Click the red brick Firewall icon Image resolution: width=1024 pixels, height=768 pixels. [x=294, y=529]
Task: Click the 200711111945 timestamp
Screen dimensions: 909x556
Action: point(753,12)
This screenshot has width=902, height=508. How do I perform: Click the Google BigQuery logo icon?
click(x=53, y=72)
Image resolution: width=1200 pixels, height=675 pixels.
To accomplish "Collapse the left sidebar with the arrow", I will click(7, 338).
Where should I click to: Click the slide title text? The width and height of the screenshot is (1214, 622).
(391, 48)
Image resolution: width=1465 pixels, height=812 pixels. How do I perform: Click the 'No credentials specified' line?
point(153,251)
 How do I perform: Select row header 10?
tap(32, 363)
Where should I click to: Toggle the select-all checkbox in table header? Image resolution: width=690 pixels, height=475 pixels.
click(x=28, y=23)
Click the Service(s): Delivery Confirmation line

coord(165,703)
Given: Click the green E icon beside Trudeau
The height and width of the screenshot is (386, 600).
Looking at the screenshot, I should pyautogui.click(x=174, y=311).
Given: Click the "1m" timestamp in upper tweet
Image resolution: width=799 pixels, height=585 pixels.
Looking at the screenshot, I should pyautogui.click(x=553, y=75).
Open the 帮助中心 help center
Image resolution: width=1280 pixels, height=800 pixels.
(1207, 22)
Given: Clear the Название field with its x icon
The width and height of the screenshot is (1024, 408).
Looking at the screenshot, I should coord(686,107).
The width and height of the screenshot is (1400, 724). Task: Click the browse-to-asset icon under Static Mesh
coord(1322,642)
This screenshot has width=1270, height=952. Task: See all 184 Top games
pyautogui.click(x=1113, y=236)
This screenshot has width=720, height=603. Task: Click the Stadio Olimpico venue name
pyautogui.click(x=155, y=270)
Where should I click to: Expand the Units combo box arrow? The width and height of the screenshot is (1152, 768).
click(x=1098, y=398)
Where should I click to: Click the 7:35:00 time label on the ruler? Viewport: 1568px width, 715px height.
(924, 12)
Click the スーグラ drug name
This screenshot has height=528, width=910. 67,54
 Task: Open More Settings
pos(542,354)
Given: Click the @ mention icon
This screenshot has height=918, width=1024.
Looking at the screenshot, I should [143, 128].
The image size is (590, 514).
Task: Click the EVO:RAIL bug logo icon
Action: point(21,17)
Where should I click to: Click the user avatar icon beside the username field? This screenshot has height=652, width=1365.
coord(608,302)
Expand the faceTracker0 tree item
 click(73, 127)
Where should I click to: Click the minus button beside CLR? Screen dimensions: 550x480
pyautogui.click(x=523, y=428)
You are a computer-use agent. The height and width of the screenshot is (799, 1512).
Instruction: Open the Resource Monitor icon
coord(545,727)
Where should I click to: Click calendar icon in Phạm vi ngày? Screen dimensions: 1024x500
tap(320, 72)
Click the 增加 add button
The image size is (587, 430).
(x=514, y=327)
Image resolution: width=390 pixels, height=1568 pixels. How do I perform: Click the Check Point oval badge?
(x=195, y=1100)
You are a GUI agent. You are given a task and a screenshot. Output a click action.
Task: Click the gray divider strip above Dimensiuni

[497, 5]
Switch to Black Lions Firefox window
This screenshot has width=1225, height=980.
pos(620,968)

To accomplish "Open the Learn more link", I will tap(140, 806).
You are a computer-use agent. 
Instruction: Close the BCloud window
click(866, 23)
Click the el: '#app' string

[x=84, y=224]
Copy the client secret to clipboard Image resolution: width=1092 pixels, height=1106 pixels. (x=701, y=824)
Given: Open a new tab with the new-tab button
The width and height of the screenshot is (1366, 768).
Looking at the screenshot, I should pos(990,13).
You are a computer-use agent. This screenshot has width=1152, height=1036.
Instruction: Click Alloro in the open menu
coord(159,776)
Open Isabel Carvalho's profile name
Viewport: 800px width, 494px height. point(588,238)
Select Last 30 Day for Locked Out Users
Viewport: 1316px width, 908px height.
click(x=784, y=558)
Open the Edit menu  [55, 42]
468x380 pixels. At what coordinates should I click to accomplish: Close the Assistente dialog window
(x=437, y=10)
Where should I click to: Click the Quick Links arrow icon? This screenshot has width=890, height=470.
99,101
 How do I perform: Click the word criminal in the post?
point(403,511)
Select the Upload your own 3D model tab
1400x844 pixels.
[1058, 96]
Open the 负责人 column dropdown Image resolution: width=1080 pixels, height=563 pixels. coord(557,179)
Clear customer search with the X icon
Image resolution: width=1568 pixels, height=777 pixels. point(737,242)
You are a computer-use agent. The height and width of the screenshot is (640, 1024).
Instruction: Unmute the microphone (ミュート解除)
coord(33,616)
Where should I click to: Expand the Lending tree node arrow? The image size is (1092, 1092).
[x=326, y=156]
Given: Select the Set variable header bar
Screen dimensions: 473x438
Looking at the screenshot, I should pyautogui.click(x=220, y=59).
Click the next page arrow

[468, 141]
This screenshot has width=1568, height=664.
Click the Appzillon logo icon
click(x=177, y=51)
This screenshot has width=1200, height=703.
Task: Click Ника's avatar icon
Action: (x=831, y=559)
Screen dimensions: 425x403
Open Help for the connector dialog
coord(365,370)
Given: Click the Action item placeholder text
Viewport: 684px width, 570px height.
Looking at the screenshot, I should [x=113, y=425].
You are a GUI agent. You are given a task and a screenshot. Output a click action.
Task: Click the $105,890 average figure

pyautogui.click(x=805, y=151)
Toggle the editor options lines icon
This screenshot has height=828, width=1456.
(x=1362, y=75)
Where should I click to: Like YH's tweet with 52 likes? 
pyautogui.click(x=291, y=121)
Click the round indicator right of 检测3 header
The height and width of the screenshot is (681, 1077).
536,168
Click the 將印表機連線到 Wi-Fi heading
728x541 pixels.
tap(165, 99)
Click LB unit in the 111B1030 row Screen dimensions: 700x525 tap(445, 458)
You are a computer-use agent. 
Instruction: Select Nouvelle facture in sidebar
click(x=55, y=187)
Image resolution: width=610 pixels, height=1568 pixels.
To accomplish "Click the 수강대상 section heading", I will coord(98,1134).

**TO DO:**
Only one stretch of the records above is wanted: the lines between the one holding "Clear customer search with the X icon" and the one holding "Given: Select the Set variable header bar", inclusive, reproduced exactly.

**TASK RESPONSE:**
Clear customer search with the X icon
Image resolution: width=1568 pixels, height=777 pixels. point(737,242)
You are a computer-use agent. The height and width of the screenshot is (640, 1024).
Instruction: Unmute the microphone (ミュート解除)
coord(33,616)
Where should I click to: Expand the Lending tree node arrow? The image size is (1092, 1092).
[x=326, y=156]
Given: Select the Set variable header bar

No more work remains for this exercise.